На четвертый день их жизни в Свердловске — тогда они в районе, называемом Уктус, оббили дверь и закончили работу, Юрий Иванович попросил хозяина расплатиться, и тот выдал двадцатипятирублевую хрустящую бумажку. Дело было во дворе, возле помойного ящика, куда они выбросили обрезки и сор. Леня наверху в квартире собирал инструмент. У Юрия Ивановича оставалось около девяти рублей сдачи, выданной ему в хозфинсекторе обкома комсомола при покупке билета, — итого в сумме было достаточно на билет до Москвы.
В аэропорту Юрий Иванович купил билет на дальнее число, на какое дали. В ожидании регистрации на московский рейс позвонил в гостиницу. Леня сидел в номере.

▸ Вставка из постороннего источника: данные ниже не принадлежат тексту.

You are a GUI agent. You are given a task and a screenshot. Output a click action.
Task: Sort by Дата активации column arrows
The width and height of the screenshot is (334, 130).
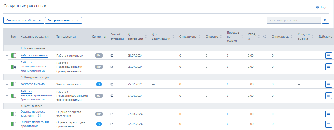(x=146, y=37)
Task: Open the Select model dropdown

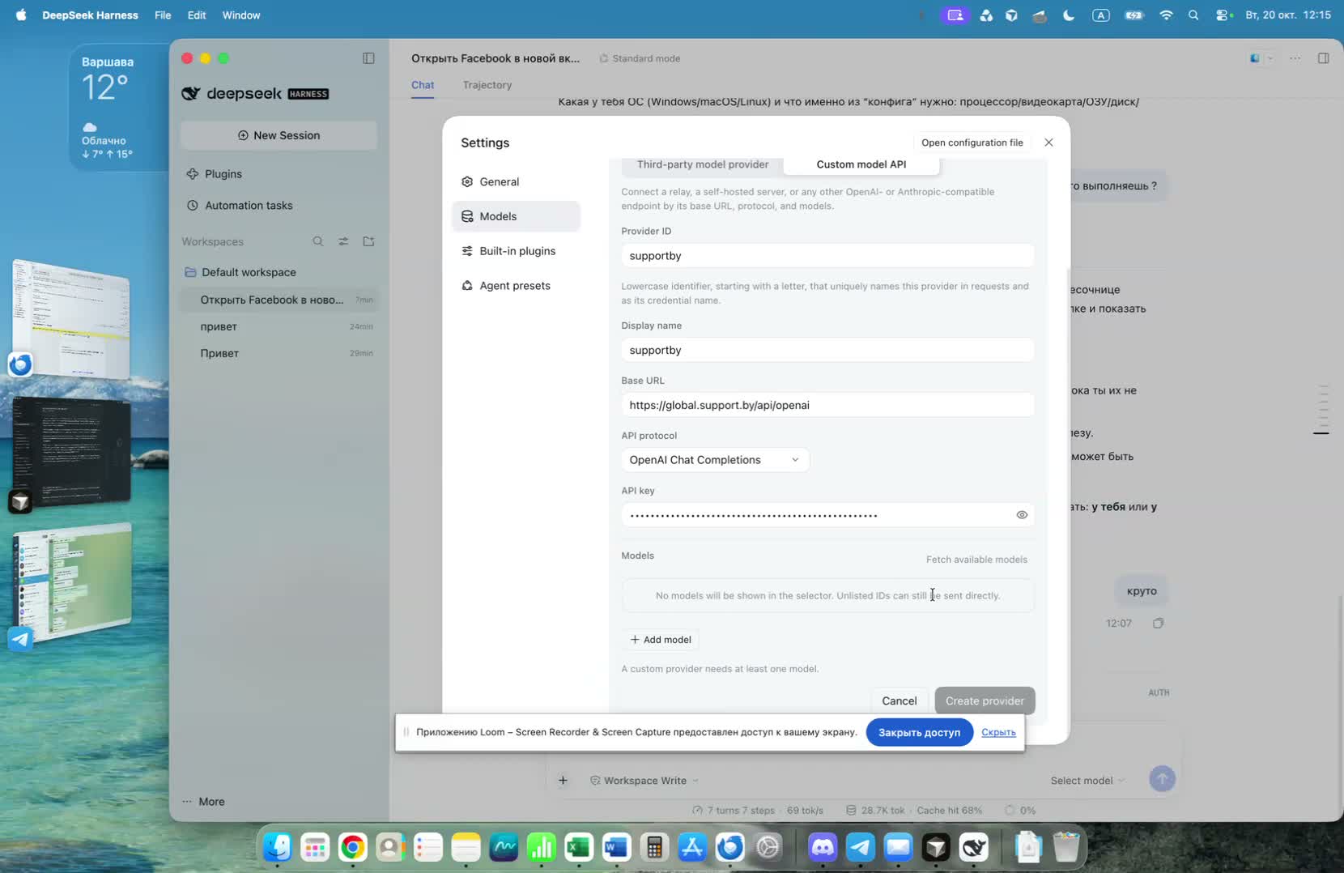Action: coord(1087,781)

Автобусы шли от вокзала с интервалами в полчаса. Леня скоро был в Кольцове и разыскал Юрия Ивановича на уставленной столиками площадке. Поставил на третий стул привезенный им портфель Юрия Ивановича, взял кружку с пивом. Сказал, что, когда запихивал рюкзак с ватой и клеенкой в камеру хранения, подходил милиционер и спрашивал об эксперименте, при этом Леня едва отмотался.